2. Materials and Methods

2.1. Chemical Reagents

Acid orange 10 (1-phenylazo-2-naphthol-6, 8-disulfonic acid, disodium salt AO10; CI number: 16230; azo chemical class: C₁₆H₁₀N₂Na₂O₇S₂₎; supplied by Sigma-Aldrich, St. Louis, MO, USA) was used in this study as a representative dye for the investigation of its degradation by UV/IO₄⁻ treatment. Table 1 reports the AO10’s molecular structure and some other specifications. Sodium hydroxide or sulfuric acid (Sigma-Aldrich, St. Louis, MO, USA) were employed to adjust the pH of the solution. Sodium periodate, sodium sulfate, and potassium bromide were purchased from Acros Organics. Hexadecyltrimethylammonium bromide (CTAB), Tween 80 and Triton X100, which were used to test the effect of surfactants on AO10 degradation, were supplied by Sigma-Aldrich. Periodate solutions were prepared in distilled water. All purchased products had the purest grade available (>99%).

2.2. Photoreactor

A batch photoreactor with a capacity of 500 mL was adopted for the AO10 degradation experiments. A thermocouple was inserted into the reaction medium to measure the temperature of the solution. The temperature within the reactor was controlled at 20 ± 1 °C by circulating water in a cooling jacket surrounding the reactor. A 25 W low-pressure mercury lamp (intensity: 15 mW/cm²) with a maximum emitting wavelength of 254 nm was adopted to deliver UV-C irradiation for the experiment. A quartz tube housed the UV-C lame (Figure 2). This was later positioned at the center of the cell, 2 cm above the bottom.

2.3. Analytical Methodologies and Experimental Procedures for AO10 Degradation Tests

The photolytic degradation of AO10 was carried out in a cylindrical water-jacketed glass reactor with a constant solution volume of 200 mL. Circulating water was used to maintain a constant temperature of 20 °C for the solution. During the whole irradiation process, 300 rpm of magnetically constant stirring was utilized. Regular dye absorbance measurements were taken during AO10 degradation using a spectroFlex 6600 UV-VIS (photoLab^® 6600, Cincinnati, OH, USA) spectrophotometer at 477 nm to determine the dye concentration (a calibration curve was established prior, with non-recorded impact of pH 2–11 on λ_max). All experiments were performed in triplicate, and the average results of each test were recorded and reported. Error bars incorporated in the relevant graphs show the highest deviation of the mean.

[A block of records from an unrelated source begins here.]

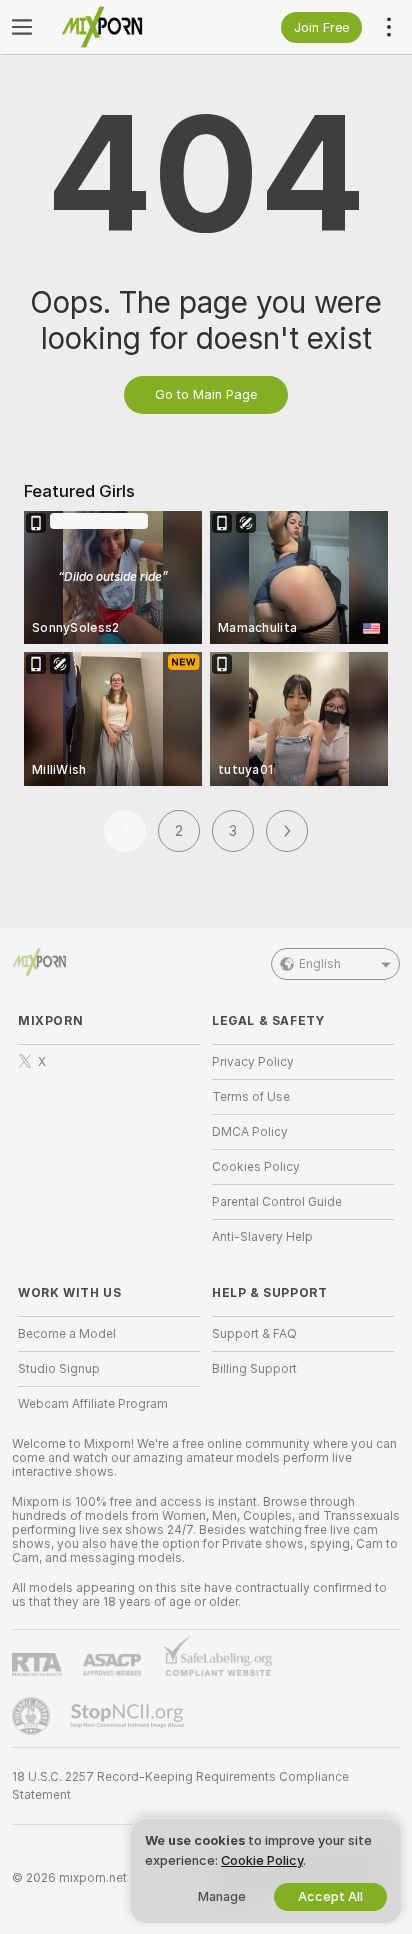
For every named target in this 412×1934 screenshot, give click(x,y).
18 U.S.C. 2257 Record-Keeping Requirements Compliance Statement (180, 1786)
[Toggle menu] (22, 27)
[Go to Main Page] (125, 27)
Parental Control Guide (277, 1202)
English (320, 964)
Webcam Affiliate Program (93, 1404)
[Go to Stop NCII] (129, 1716)
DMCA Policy (250, 1132)
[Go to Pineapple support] (33, 1716)
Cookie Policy (262, 1860)
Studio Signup (59, 1369)
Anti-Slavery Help (262, 1237)
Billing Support (254, 1369)
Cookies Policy (256, 1167)
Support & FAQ (254, 1334)
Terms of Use (251, 1097)
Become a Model (67, 1334)
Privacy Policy (253, 1062)
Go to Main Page (206, 394)
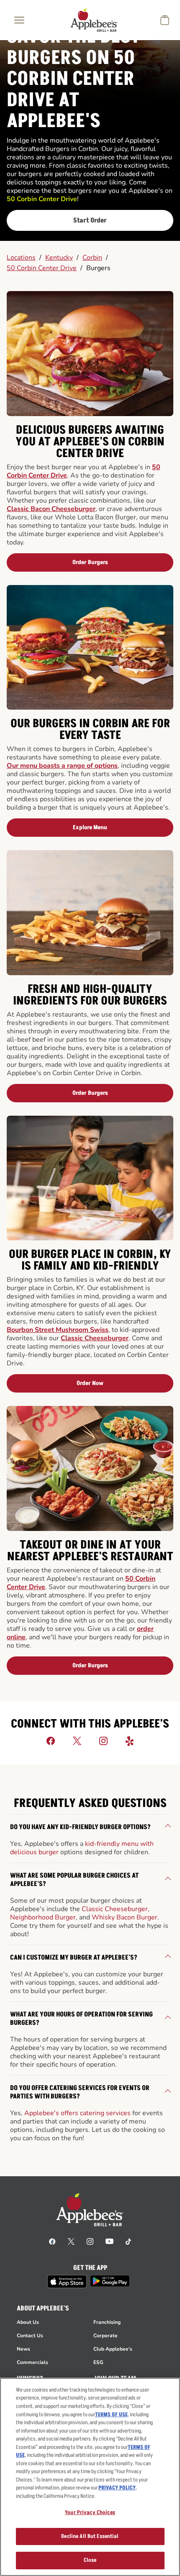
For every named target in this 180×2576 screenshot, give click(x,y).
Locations (21, 257)
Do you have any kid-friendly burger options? (80, 1827)
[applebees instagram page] (90, 2241)
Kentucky (59, 257)
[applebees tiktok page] (128, 2241)
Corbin (92, 257)
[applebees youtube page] (109, 2241)
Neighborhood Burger (43, 1917)
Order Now (90, 1383)
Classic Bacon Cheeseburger (51, 509)
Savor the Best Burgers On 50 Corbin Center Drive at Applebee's (73, 79)
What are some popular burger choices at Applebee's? (74, 1880)
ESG (98, 2362)
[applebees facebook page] (52, 2241)
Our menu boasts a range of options (62, 765)
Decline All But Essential (89, 2536)
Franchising (107, 2322)
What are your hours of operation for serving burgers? (81, 2018)
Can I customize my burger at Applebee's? (73, 1957)
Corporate (105, 2335)
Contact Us (30, 2335)
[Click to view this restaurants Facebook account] (50, 1740)
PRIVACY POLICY (117, 2488)
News (23, 2349)
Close (90, 2560)
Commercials (32, 2362)
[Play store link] (110, 2281)
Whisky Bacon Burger (124, 1917)
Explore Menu (90, 827)
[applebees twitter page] (71, 2241)
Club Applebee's (112, 2349)
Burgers (98, 268)
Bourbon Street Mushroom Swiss (57, 1329)
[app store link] (67, 2281)
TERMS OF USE (111, 2414)
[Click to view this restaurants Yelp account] (130, 1740)
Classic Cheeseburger (95, 1338)
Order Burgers (90, 562)
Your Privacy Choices (90, 2512)
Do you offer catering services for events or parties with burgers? (79, 2092)
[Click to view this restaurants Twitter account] (77, 1740)
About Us (28, 2322)
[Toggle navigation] (19, 20)
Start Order (90, 220)
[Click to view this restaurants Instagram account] (103, 1740)
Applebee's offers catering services (77, 2113)
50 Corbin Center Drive (42, 268)
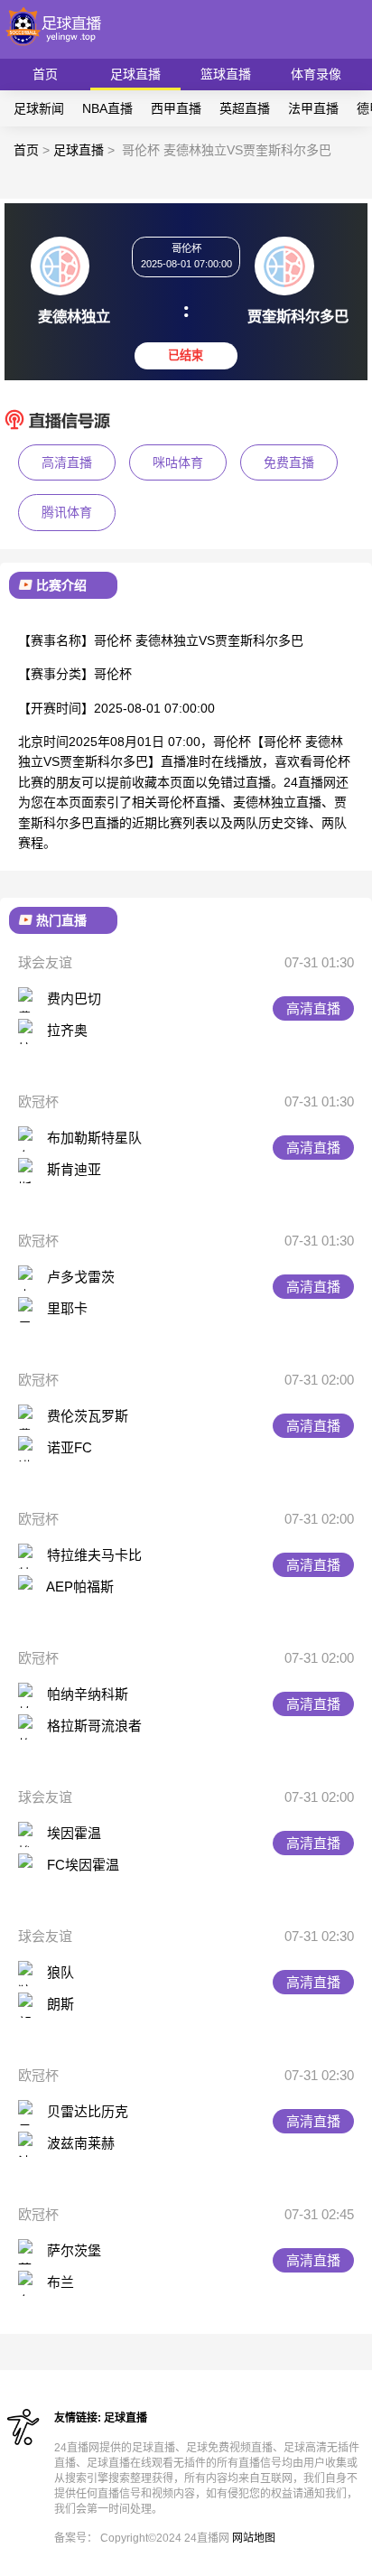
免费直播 (289, 462)
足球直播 (135, 74)
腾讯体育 (67, 512)
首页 (45, 74)
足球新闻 (39, 108)
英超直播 (244, 108)
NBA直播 (107, 108)
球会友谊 (45, 962)
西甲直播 (176, 108)
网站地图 (253, 2538)
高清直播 (67, 462)
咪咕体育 (178, 462)
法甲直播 (313, 108)
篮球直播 (225, 74)
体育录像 (316, 74)
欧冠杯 (38, 1101)
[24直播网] (54, 50)
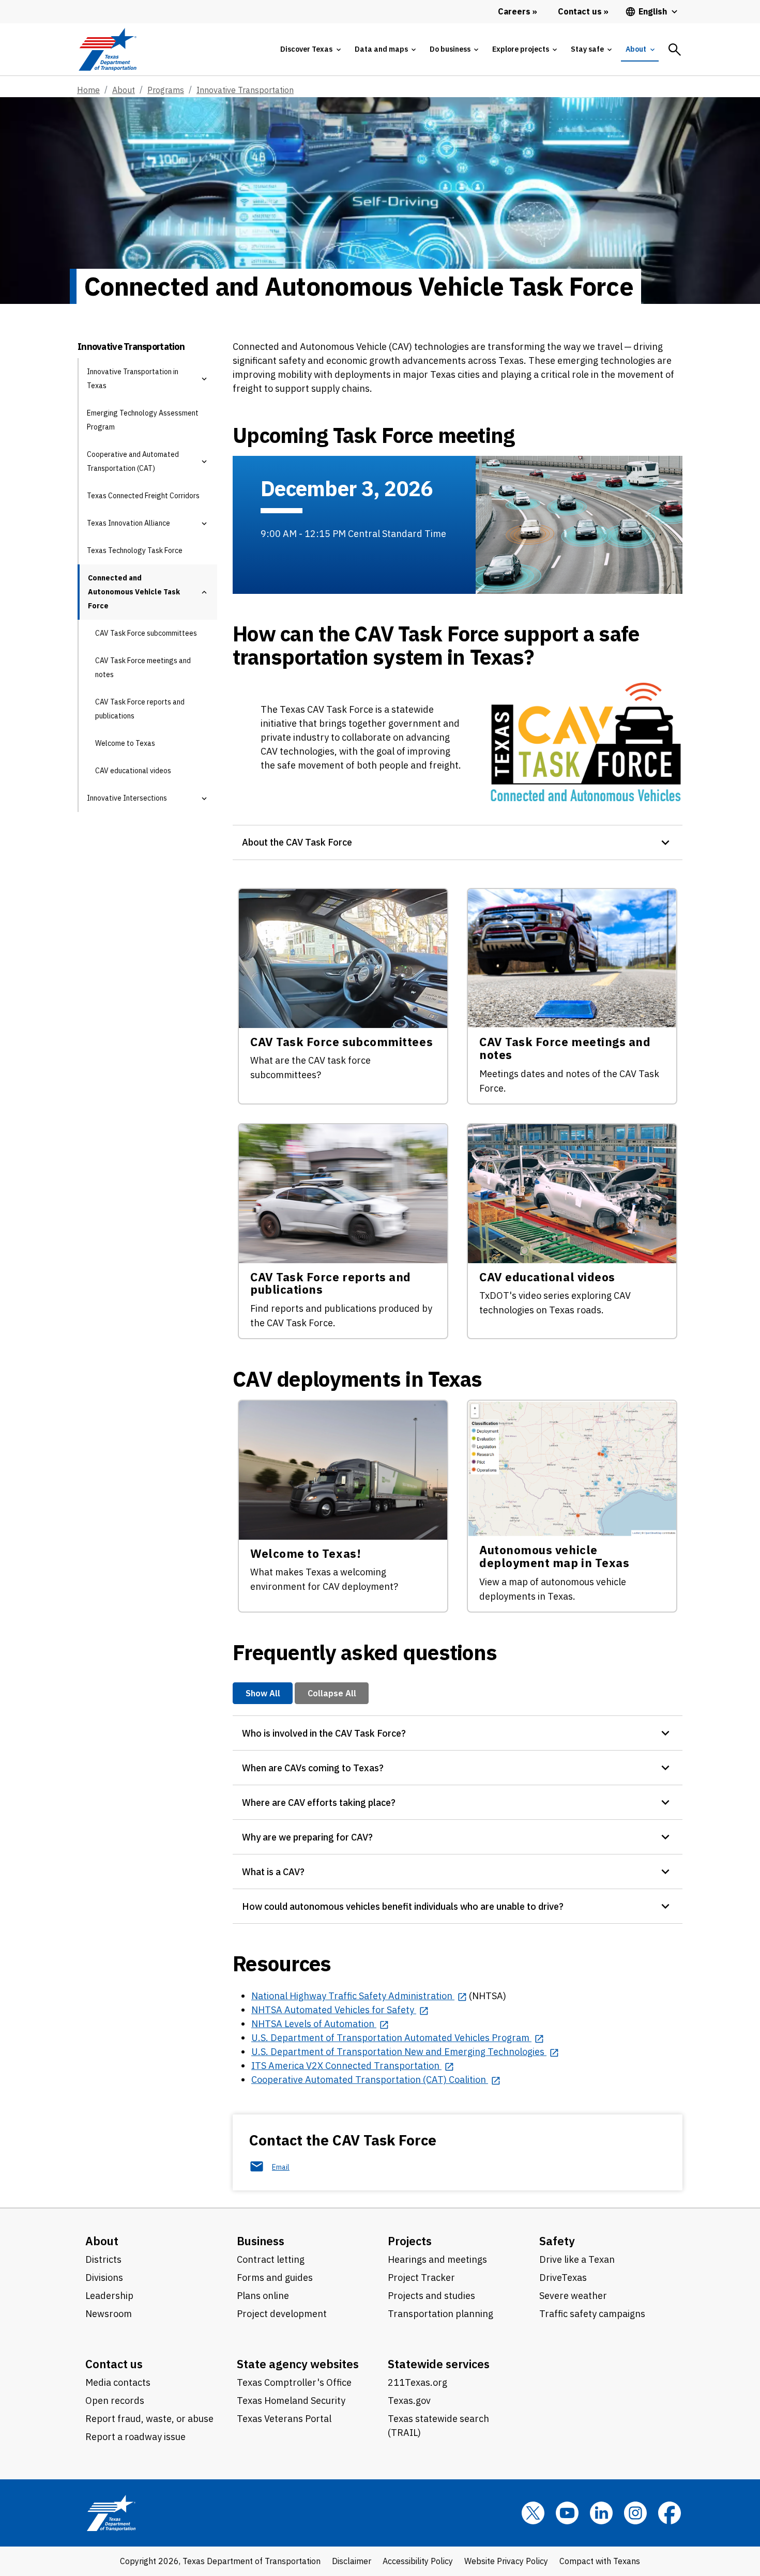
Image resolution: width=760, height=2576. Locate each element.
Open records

Using potassium dichromate (K₂Cr₂O₇) as an oxidant in an acidic solution (H₂SO₄), the method proposed by Thomas and Mazas [33] was adopted for the determination of chemical oxygen demand (COD). The method utilized Hg²⁺ complexing agent and an Ag₂SO₄ catalyst. In COD analyzer, samples were heated to 150 °C for 2 h. The excess of potassium dichromate was detected using a UV-visible spectrophotometer. The COD value was calculated by comparing the initial dichromate concentration to the amount not consumed during chemical oxidation.

3. Results and Discussion

3.1. Photo-Decomposition of Periodate Ions

Figure 3 shows how UV irradiation of IO₄⁻ aqueous solution (neutral pH, without AO10) affects the UV absorption spectra (especially λ_max = 221 nm of periodate). As the UV light was delivered to the solution, the concentration of the periodate ion dropped over the first 10 min to 0.5% of its initial concentration (absorbance). These outcomes confirm the rapid photodecomposition (at 254 nm) of periodate ions into reactive species and by-products. The same observation was previously reported by other research, working at different operating conditions [21,34].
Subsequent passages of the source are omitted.